Consegne.
• A. Riassumi in due frasi l'articolo su Giorgia Meloni.
• B. Nell'articolo su Giorgia Meloni, quale giornale racconta il retroscena sulla minaccia finale?
• C. Trascrivi fedelmente dall'articolo su Giorgia Meloni tutto il passo compreso tra "Nei piani di" e "governo di centrodestra.".

Documento di partenza.
►

Giorgia Meloni e l’ipotesi di fare il governo da sola: «Porto la lista dei ministri in parlamento e la voti chi vuole»
Nei piani di Giorgia Meloni premier in pectore c’è anche un’arma finale. Mentre la linea diretta con Mario Draghi comincia ad avere qualche disturbo sul Pnrr (e soprattutto sull’Europa), un “pensiero stupendo” si affaccia dalle parti della leader di Fratelli d’Italia. Che ha già fatto capire di essere stufa delle trattative infinite sul totoministri. Che rischia di diventare sempre più un toto-Salvini. A causa dell’ossessione del Capitano per il Viminale. E così, racconta oggi il Corriere della Sera in un retroscena, ecco la minaccia finale. Quella di fare il governo da sola. E di portare una lista dei ministri in Parlamento. Poi la voti chi vuole. E chi non vuole rimarrà fuori dal governo di centrodestra.

◄

Dati grezzi.
►

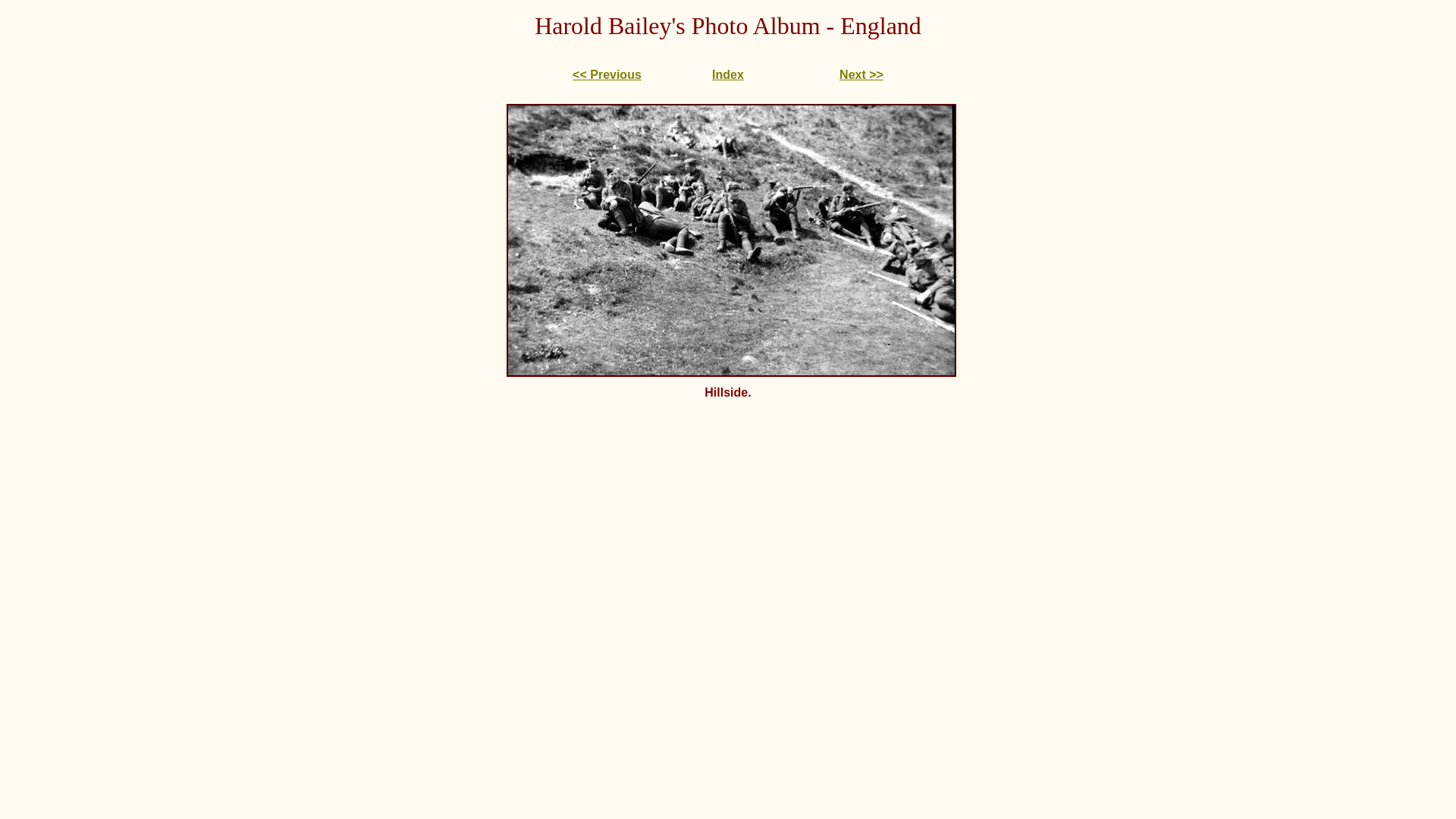
<< Previous Element type: text (606, 74)
Index Element type: text (727, 74)
Next >> Element type: text (861, 74)
44 Element type: hover (731, 239)
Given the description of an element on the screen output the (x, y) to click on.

◄

Soluzioni per consegna.
• A. Stanca delle infinite trattative sui ministri, rese più complicate dall'ossessione di Salvini per il Viminale, Giorgia Meloni valuta l'ipotesi di formare il governo da sola. Secondo un retroscena del Corriere della Sera, porterebbe in Parlamento una lista di ministri da far votare a chi vuole, e chi non la vota resterebbe fuori dal governo di centrodestra.

• B. Il Corriere della Sera.

• C.
Nei piani di Giorgia Meloni premier in pectore c’è anche un’arma finale. Mentre la linea diretta con Mario Draghi comincia ad avere qualche disturbo sul Pnrr (e soprattutto sull’Europa), un “pensiero stupendo” si affaccia dalle parti della leader di Fratelli d’Italia. Che ha già fatto capire di essere stufa delle trattative infinite sul totoministri. Che rischia di diventare sempre più un toto-Salvini. A causa dell’ossessione del Capitano per il Viminale. E così, racconta oggi il Corriere della Sera in un retroscena, ecco la minaccia finale. Quella di fare il governo da sola. E di portare una lista dei ministri in Parlamento. Poi la voti chi vuole. E chi non vuole rimarrà fuori dal governo di centrodestra.